Activity:
Below are some records; quote exactly the lines from the one that contains "1336x645 pixels. At" through the one that contains "Switch to the", inclusive, and no others.
··· Data supplied
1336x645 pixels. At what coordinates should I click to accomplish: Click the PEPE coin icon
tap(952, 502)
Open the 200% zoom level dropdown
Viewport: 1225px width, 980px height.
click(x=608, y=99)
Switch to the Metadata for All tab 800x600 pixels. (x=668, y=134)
······
··· Data supplied
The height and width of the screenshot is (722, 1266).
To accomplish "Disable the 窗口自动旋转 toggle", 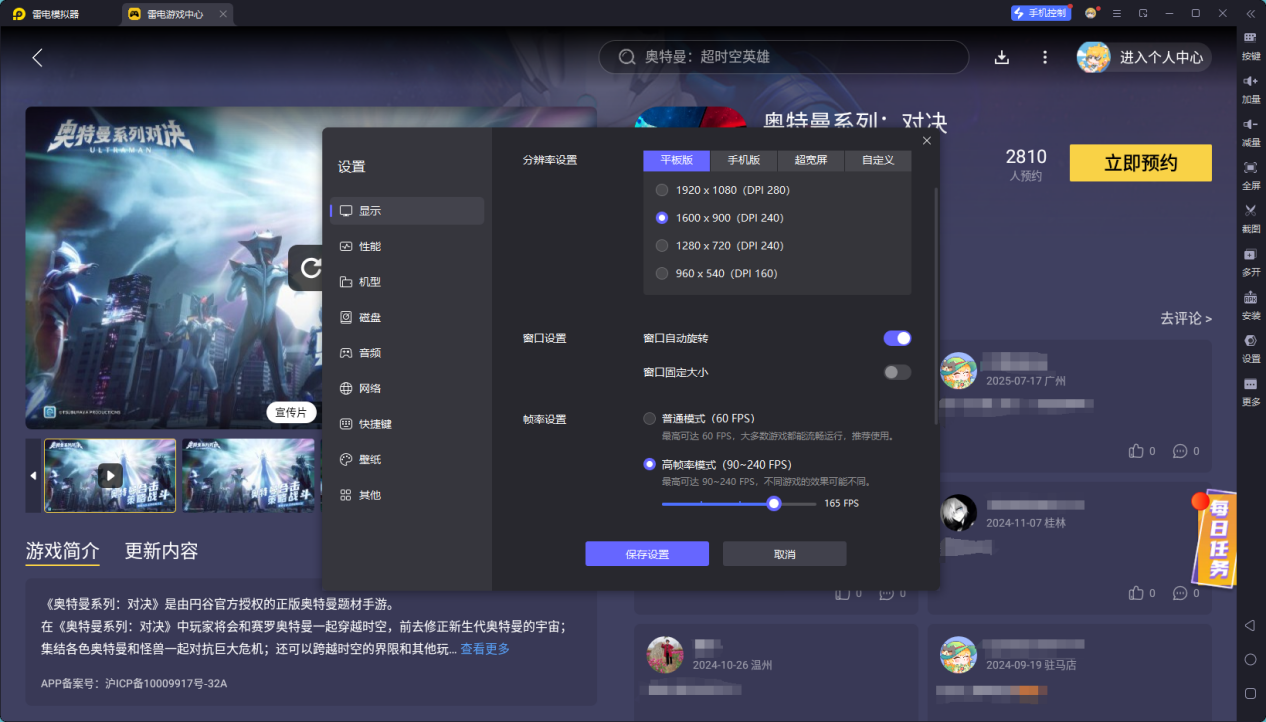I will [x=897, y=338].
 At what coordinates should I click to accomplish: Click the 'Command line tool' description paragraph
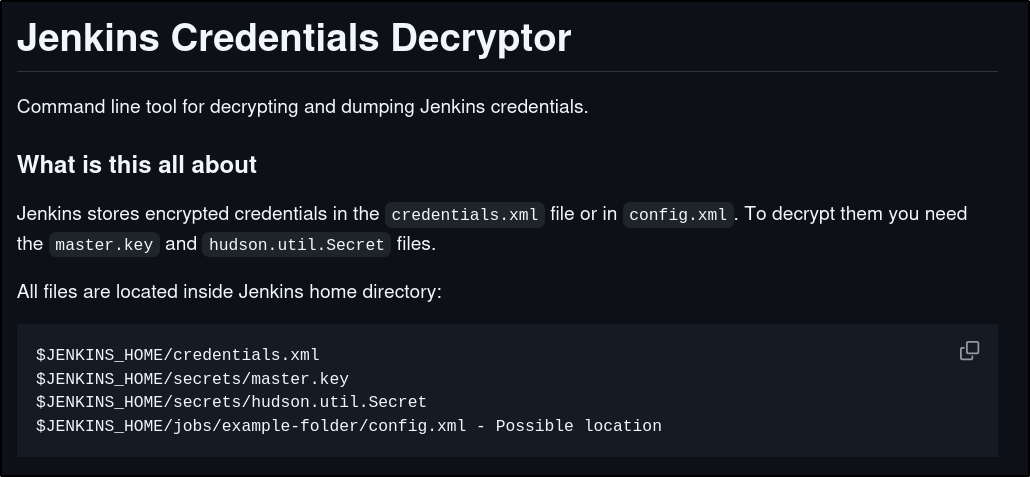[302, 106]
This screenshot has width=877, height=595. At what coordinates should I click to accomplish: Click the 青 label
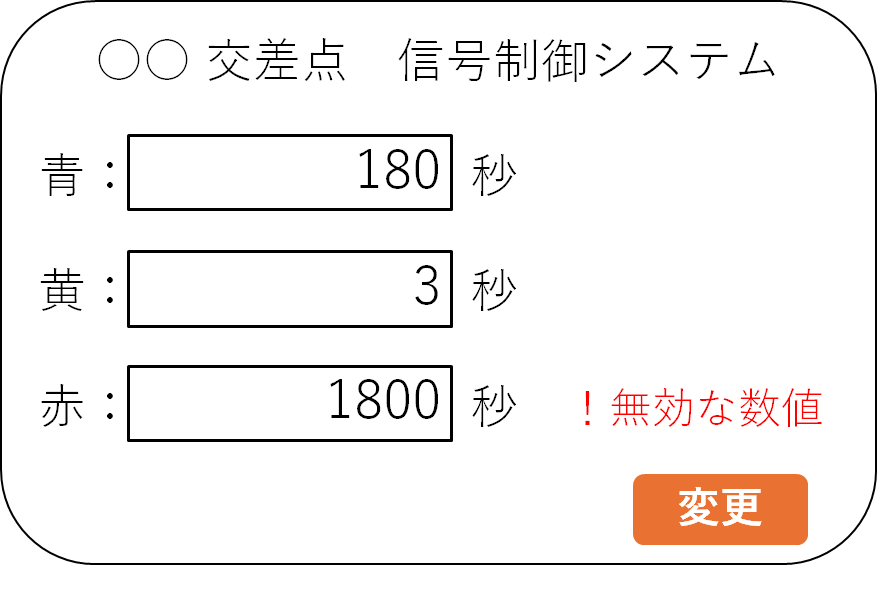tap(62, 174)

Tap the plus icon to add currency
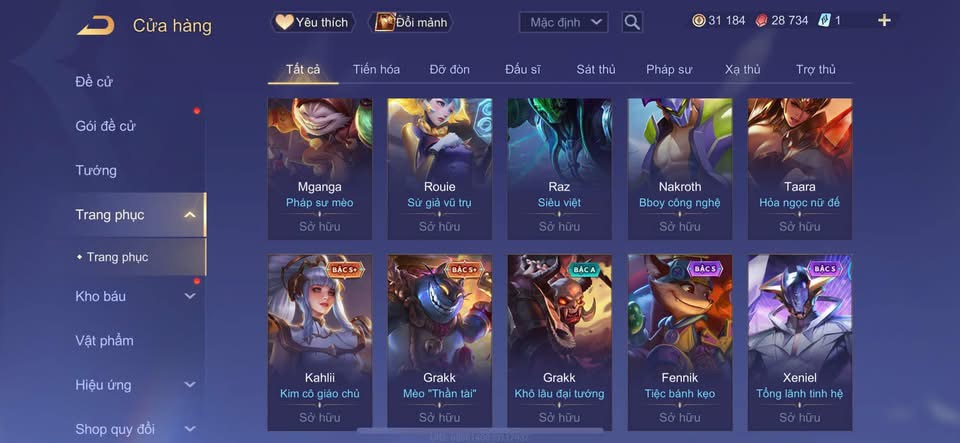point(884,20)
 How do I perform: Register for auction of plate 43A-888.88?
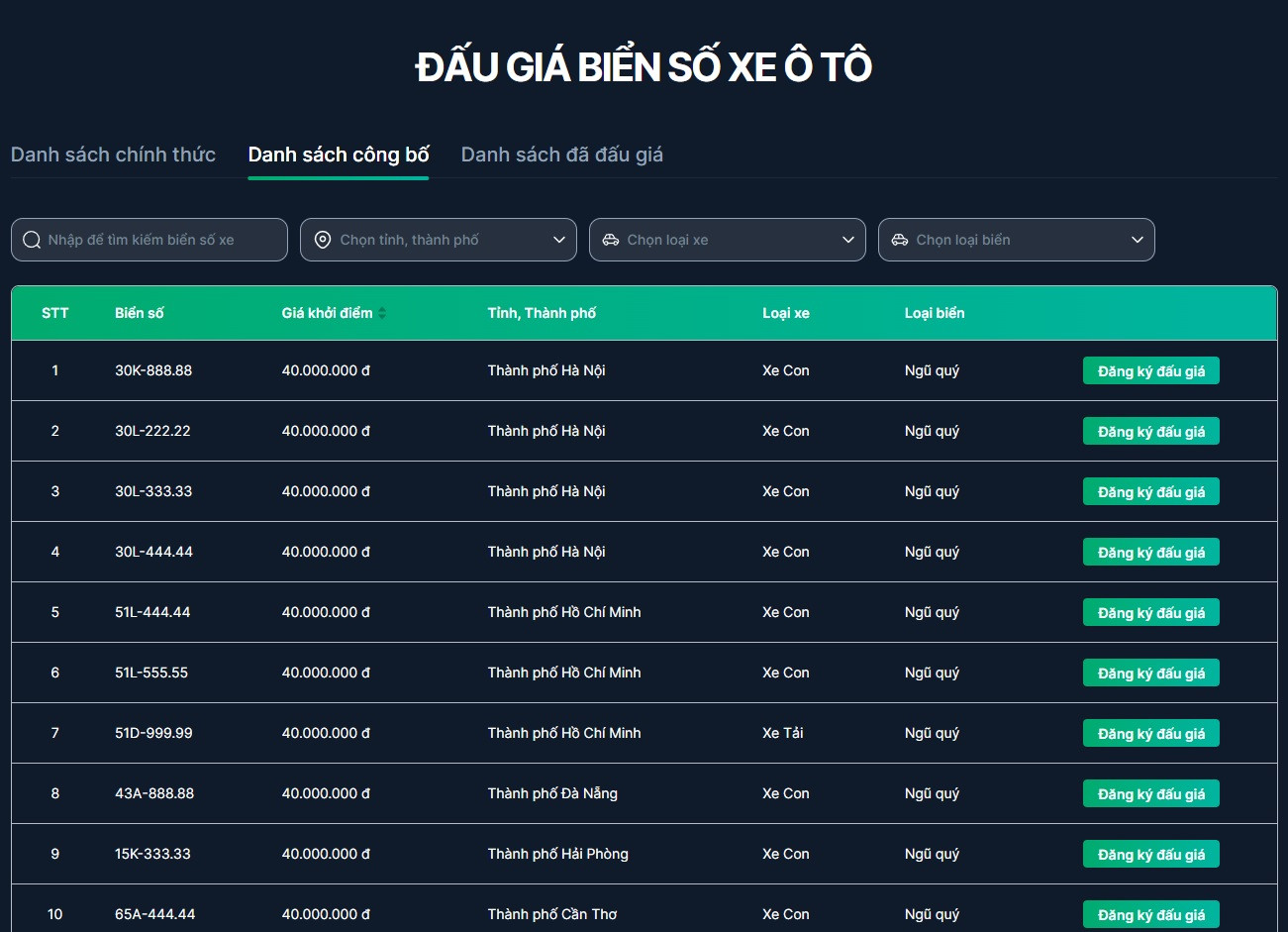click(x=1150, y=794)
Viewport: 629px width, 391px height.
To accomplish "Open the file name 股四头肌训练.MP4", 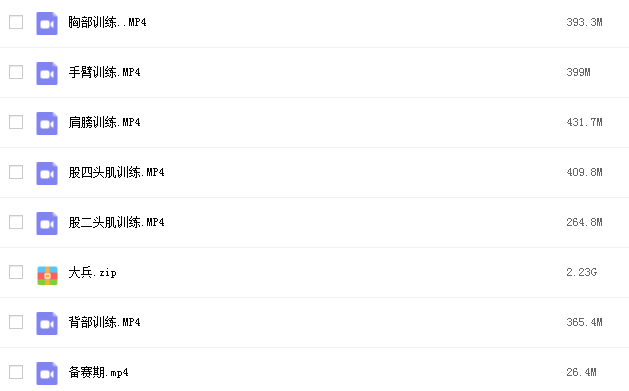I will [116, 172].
······
Completed exercise:
1336x645 pixels. At what coordinates should I click to accomplish: Click the PEPE coin icon
tap(952, 502)
Open the 200% zoom level dropdown
Viewport: 1225px width, 980px height.
click(x=608, y=99)
Switch to the Metadata for All tab 800x600 pixels. (x=668, y=134)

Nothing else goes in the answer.